Webster is a census-designated place (CDP) in the town of Webster in Worcester County, Massachusetts, United States. The population was 11,412 at the 2010 census.

==Geography==
Webster is located at (42.048981, −71.875602).

According to the United States Census Bureau, the CDP has a total area of 7.7 km^{2} (3.0 mi^{2}), of which 7.5 km^{2} (2.9 mi^{2}) is land and 0.2 km^{2} (0.1 mi^{2}) (2.03%) is water.

==Demographics==

As of the census of 2000, there were 11,600 people, 5,024 households, and 2,868 families residing in the CDP. The population density was 1,544.4/km^{2} (3,996.8/mi^{2}). There were 5,425 housing units at an average density of 722.3/km^{2} (1,869.2/mi^{2}). The racial makeup of the CDP was 93.67% White, 1.34% Black or African American, 0.40% Native American, 1.09% Asian, 1.93% from other races, and 1.57% from two or more races. Hispanic or Latino of any race were 5.07% of the population.

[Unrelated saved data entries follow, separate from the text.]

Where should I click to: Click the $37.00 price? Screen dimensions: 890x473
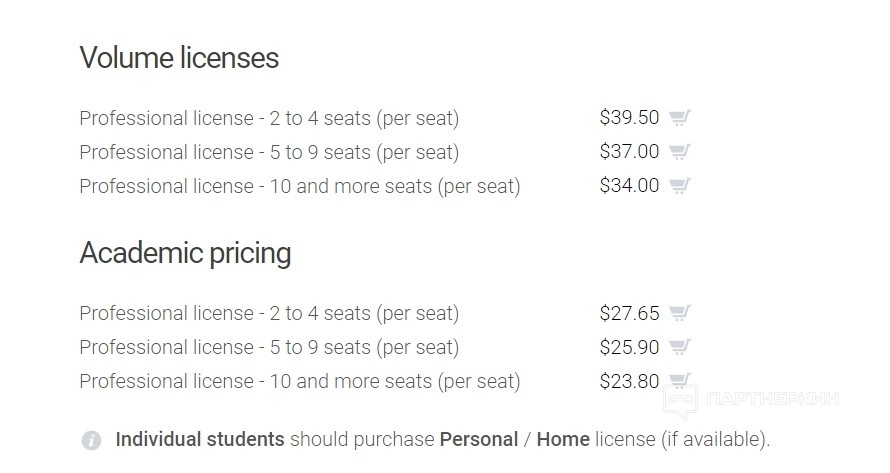(629, 152)
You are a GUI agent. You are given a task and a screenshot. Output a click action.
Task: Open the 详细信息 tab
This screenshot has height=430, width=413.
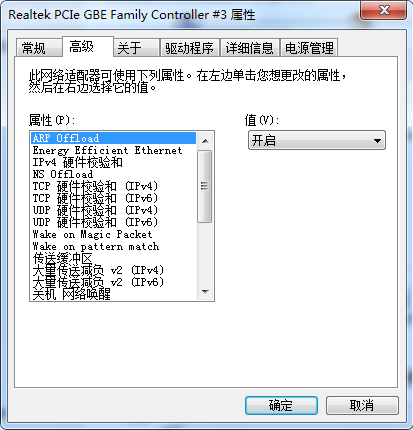point(249,48)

There were 5,024 households, out of which 27.3% had children under the age of 18 living with them, 38.3% were married couples living together, 13.7% had a female householder with no husband present, and 42.9% were non-families. 36.0% of all households were made up of individuals, and 15.6% had someone living alone who was 65 years of age or older. The average household size was 2.26 and the average family size was 2.93.

In the CDP, the population was spread out, with 23.4% under the age of 18, 8.0% from 18 to 24, 30.6% from 25 to 44, 19.5% from 45 to 64, and 18.5% who were 65 years of age or older. The median age was 37 years. For every 100 females, there were 89.0 males. For every 100 females age 18 and over, there were 84.2 males.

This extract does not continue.